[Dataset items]
-- -- --

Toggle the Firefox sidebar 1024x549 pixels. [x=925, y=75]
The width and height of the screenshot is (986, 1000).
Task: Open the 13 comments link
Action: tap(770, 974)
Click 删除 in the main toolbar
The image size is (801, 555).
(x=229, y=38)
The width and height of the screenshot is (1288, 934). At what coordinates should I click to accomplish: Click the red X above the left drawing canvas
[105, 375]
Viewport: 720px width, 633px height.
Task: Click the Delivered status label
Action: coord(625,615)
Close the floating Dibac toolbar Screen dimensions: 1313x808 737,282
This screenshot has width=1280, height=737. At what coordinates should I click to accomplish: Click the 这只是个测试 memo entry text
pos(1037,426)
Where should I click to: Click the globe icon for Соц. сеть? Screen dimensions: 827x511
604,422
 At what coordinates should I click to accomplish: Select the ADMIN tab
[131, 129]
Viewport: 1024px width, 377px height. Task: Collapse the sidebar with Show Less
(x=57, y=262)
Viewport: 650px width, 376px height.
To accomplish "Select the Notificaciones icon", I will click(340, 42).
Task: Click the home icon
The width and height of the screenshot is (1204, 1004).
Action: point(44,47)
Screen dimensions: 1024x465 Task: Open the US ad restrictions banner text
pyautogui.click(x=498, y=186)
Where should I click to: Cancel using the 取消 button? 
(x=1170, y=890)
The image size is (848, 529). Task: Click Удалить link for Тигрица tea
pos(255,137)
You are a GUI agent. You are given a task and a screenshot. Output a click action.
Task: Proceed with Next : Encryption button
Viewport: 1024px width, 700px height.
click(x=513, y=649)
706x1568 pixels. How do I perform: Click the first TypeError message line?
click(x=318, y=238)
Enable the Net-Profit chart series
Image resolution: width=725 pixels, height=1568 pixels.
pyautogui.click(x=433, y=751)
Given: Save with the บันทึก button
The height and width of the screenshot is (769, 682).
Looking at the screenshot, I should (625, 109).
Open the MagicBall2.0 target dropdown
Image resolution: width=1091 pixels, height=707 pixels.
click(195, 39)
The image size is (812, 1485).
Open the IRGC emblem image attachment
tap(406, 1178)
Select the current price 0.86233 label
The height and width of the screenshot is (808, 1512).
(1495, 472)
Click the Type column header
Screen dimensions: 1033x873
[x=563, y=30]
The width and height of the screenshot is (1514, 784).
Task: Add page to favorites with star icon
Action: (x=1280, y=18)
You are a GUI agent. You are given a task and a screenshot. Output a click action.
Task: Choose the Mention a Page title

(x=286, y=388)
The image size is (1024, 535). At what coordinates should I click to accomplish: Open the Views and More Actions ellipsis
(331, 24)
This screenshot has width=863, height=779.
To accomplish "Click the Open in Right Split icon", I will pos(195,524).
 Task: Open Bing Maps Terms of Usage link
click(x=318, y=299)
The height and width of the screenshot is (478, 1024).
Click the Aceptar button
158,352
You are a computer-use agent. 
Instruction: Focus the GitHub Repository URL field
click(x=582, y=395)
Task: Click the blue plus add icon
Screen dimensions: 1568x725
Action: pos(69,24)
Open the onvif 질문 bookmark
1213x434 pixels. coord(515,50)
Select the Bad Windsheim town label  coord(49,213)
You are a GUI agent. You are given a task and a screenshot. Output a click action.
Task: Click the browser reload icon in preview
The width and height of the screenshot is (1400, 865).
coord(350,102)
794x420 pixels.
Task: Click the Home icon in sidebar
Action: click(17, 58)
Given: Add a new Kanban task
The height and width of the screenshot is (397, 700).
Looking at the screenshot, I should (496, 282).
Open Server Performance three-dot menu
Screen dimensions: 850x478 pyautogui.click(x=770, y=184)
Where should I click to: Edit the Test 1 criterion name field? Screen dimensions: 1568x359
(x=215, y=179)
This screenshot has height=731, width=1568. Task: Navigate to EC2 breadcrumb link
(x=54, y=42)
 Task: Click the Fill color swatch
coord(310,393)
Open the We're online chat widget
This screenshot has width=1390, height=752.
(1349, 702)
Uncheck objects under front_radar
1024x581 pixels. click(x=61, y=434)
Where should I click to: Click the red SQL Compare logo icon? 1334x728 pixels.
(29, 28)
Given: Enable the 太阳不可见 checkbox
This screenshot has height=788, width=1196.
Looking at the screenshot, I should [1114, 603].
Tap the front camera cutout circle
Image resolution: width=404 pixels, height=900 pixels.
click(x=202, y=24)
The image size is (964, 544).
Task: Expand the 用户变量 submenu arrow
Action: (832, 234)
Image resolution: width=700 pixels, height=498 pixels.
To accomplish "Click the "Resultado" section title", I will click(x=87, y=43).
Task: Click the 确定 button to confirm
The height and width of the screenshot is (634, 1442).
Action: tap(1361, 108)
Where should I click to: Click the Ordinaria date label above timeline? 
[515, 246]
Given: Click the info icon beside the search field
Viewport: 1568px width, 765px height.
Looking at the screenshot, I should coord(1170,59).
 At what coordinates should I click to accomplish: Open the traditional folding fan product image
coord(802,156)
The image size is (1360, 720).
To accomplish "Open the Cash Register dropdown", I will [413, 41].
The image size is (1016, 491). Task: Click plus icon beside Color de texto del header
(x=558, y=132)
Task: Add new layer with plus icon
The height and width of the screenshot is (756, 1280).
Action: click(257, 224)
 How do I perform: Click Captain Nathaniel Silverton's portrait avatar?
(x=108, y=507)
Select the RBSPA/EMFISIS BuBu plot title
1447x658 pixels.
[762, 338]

-- -- --

__Work instruction__: For this exercise, copy the lines from the one that contains "Uncheck objects under front_radar" through the last line of the records, exactly and only those.

__Task solution__:
Uncheck objects under front_radar
1024x581 pixels. click(x=61, y=434)
Where should I click to: Click the red SQL Compare logo icon? 1334x728 pixels.
(29, 28)
Given: Enable the 太阳不可见 checkbox
This screenshot has height=788, width=1196.
Looking at the screenshot, I should [1114, 603].
Tap the front camera cutout circle
Image resolution: width=404 pixels, height=900 pixels.
click(x=202, y=24)
The image size is (964, 544).
Task: Expand the 用户变量 submenu arrow
Action: (832, 234)
Image resolution: width=700 pixels, height=498 pixels.
To accomplish "Click the "Resultado" section title", I will click(x=87, y=43).
Task: Click the 确定 button to confirm
The height and width of the screenshot is (634, 1442).
Action: tap(1361, 108)
Where should I click to: Click the Ordinaria date label above timeline? 
[515, 246]
Given: Click the info icon beside the search field
Viewport: 1568px width, 765px height.
Looking at the screenshot, I should coord(1170,59).
 At what coordinates should I click to accomplish: Open the traditional folding fan product image
coord(802,156)
The image size is (1360, 720).
To accomplish "Open the Cash Register dropdown", I will [413, 41].
The image size is (1016, 491). Task: Click plus icon beside Color de texto del header
(x=558, y=132)
Task: Add new layer with plus icon
The height and width of the screenshot is (756, 1280).
Action: click(257, 224)
 How do I perform: Click Captain Nathaniel Silverton's portrait avatar?
(x=108, y=507)
Select the RBSPA/EMFISIS BuBu plot title
1447x658 pixels.
[762, 338]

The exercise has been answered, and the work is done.